══ PROVIDED DATA ══
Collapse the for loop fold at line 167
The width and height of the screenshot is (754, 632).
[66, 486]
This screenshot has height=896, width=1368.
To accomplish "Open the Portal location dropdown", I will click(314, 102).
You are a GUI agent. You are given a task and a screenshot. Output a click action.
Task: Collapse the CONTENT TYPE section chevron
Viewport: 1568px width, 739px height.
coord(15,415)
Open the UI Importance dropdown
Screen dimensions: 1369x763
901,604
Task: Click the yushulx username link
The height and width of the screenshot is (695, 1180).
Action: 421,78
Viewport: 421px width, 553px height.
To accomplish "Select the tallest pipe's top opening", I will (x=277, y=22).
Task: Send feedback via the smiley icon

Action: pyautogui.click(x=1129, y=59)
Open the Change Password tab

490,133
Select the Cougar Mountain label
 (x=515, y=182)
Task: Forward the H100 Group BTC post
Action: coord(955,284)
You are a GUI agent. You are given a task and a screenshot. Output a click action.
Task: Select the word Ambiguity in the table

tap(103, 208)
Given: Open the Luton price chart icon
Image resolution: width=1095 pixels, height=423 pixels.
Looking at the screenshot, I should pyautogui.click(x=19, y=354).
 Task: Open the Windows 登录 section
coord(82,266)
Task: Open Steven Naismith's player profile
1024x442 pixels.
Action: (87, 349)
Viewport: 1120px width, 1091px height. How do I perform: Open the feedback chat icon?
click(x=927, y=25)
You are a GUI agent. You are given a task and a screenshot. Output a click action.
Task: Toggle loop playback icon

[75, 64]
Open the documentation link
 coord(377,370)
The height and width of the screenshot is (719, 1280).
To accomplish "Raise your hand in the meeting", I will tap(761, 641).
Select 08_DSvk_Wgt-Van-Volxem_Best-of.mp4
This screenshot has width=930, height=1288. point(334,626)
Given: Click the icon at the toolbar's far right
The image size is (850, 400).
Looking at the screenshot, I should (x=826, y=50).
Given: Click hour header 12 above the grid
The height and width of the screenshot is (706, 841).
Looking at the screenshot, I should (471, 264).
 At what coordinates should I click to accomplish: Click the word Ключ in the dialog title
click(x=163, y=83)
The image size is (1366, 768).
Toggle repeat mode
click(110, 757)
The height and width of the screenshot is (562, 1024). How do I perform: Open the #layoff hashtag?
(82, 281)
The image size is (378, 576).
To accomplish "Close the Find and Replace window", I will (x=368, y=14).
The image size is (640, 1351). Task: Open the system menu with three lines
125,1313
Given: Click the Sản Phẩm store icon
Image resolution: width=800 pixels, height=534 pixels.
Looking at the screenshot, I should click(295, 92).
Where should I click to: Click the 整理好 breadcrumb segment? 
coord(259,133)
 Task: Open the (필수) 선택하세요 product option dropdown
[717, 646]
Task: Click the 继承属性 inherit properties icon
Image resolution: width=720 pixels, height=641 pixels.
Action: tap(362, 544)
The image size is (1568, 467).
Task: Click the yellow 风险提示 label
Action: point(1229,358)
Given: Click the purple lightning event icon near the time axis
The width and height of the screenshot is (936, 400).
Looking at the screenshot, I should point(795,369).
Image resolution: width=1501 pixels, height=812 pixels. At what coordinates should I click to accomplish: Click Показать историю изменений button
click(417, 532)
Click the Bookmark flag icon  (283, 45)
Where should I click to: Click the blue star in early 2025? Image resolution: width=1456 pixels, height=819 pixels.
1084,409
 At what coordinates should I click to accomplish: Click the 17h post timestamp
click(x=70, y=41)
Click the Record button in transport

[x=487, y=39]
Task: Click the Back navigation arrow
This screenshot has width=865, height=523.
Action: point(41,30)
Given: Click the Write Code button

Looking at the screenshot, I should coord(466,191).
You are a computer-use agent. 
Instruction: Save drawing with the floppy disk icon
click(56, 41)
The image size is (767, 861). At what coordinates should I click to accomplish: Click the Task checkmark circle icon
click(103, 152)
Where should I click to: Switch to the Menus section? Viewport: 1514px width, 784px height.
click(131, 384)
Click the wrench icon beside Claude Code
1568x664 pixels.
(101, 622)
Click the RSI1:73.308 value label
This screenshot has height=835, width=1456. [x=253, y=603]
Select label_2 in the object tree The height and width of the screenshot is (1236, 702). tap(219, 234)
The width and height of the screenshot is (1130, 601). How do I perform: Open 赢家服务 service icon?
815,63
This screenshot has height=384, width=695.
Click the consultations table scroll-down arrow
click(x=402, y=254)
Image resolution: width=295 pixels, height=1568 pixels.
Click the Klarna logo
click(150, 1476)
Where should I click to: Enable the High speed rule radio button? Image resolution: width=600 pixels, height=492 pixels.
═══
— TASK INSTRUCTIONS —
Repeat each entry above exactly as shown.

— RESULT BELOW —
Collapse the for loop fold at line 167
The width and height of the screenshot is (754, 632).
[66, 486]
This screenshot has height=896, width=1368.
To accomplish "Open the Portal location dropdown", I will click(314, 102).
You are a GUI agent. You are given a task and a screenshot. Output a click action.
Task: Collapse the CONTENT TYPE section chevron
Viewport: 1568px width, 739px height.
coord(15,415)
Open the UI Importance dropdown
Screen dimensions: 1369x763
901,604
Task: Click the yushulx username link
The height and width of the screenshot is (695, 1180).
Action: 421,78
Viewport: 421px width, 553px height.
To accomplish "Select the tallest pipe's top opening", I will (x=277, y=22).
Task: Send feedback via the smiley icon

Action: pyautogui.click(x=1129, y=59)
Open the Change Password tab

490,133
Select the Cougar Mountain label
 (x=515, y=182)
Task: Forward the H100 Group BTC post
Action: coord(955,284)
You are a GUI agent. You are given a task and a screenshot. Output a click action.
Task: Select the word Ambiguity in the table

tap(103, 208)
Given: Open the Luton price chart icon
Image resolution: width=1095 pixels, height=423 pixels.
Looking at the screenshot, I should pyautogui.click(x=19, y=354).
 Task: Open the Windows 登录 section
coord(82,266)
Task: Open Steven Naismith's player profile
1024x442 pixels.
Action: (87, 349)
Viewport: 1120px width, 1091px height. How do I perform: Open the feedback chat icon?
click(x=927, y=25)
You are a GUI agent. You are given a task and a screenshot. Output a click action.
Task: Toggle loop playback icon

[75, 64]
Open the documentation link
 coord(377,370)
The height and width of the screenshot is (719, 1280).
To accomplish "Raise your hand in the meeting", I will tap(761, 641).
Select 08_DSvk_Wgt-Van-Volxem_Best-of.mp4
This screenshot has width=930, height=1288. point(334,626)
Given: Click the icon at the toolbar's far right
The image size is (850, 400).
Looking at the screenshot, I should (x=826, y=50).
Given: Click hour header 12 above the grid
The height and width of the screenshot is (706, 841).
Looking at the screenshot, I should (471, 264).
 At what coordinates should I click to accomplish: Click the word Ключ in the dialog title
click(x=163, y=83)
The image size is (1366, 768).
Toggle repeat mode
click(110, 757)
The height and width of the screenshot is (562, 1024). How do I perform: Open the #layoff hashtag?
(82, 281)
The image size is (378, 576).
To accomplish "Close the Find and Replace window", I will (x=368, y=14).
The image size is (640, 1351). Task: Open the system menu with three lines
125,1313
Given: Click the Sản Phẩm store icon
Image resolution: width=800 pixels, height=534 pixels.
Looking at the screenshot, I should click(295, 92).
Where should I click to: Click the 整理好 breadcrumb segment? 
coord(259,133)
 Task: Open the (필수) 선택하세요 product option dropdown
[717, 646]
Task: Click the 继承属性 inherit properties icon
Image resolution: width=720 pixels, height=641 pixels.
Action: tap(362, 544)
The image size is (1568, 467).
Task: Click the yellow 风险提示 label
Action: point(1229,358)
Given: Click the purple lightning event icon near the time axis
The width and height of the screenshot is (936, 400).
Looking at the screenshot, I should point(795,369).
Image resolution: width=1501 pixels, height=812 pixels. At what coordinates should I click to accomplish: Click Показать историю изменений button
click(417, 532)
Click the Bookmark flag icon  (283, 45)
Where should I click to: Click the blue star in early 2025? Image resolution: width=1456 pixels, height=819 pixels.
1084,409
 At what coordinates should I click to accomplish: Click the 17h post timestamp
click(x=70, y=41)
Click the Record button in transport

[x=487, y=39]
Task: Click the Back navigation arrow
This screenshot has width=865, height=523.
Action: point(41,30)
Given: Click the Write Code button

Looking at the screenshot, I should coord(466,191).
You are a computer-use agent. 
Instruction: Save drawing with the floppy disk icon
click(56, 41)
The image size is (767, 861). At what coordinates should I click to accomplish: Click the Task checkmark circle icon
click(103, 152)
Where should I click to: Switch to the Menus section? Viewport: 1514px width, 784px height.
click(131, 384)
Click the wrench icon beside Claude Code
1568x664 pixels.
(101, 622)
Click the RSI1:73.308 value label
This screenshot has height=835, width=1456. [x=253, y=603]
Select label_2 in the object tree The height and width of the screenshot is (1236, 702). tap(219, 234)
The width and height of the screenshot is (1130, 601). How do I perform: Open 赢家服务 service icon?
815,63
This screenshot has height=384, width=695.
Click the consultations table scroll-down arrow
click(x=402, y=254)
Image resolution: width=295 pixels, height=1568 pixels.
Click the Klarna logo
click(150, 1476)
Where should I click to: Enable the High speed rule radio button? Image resolution: width=600 pixels, height=492 pixels.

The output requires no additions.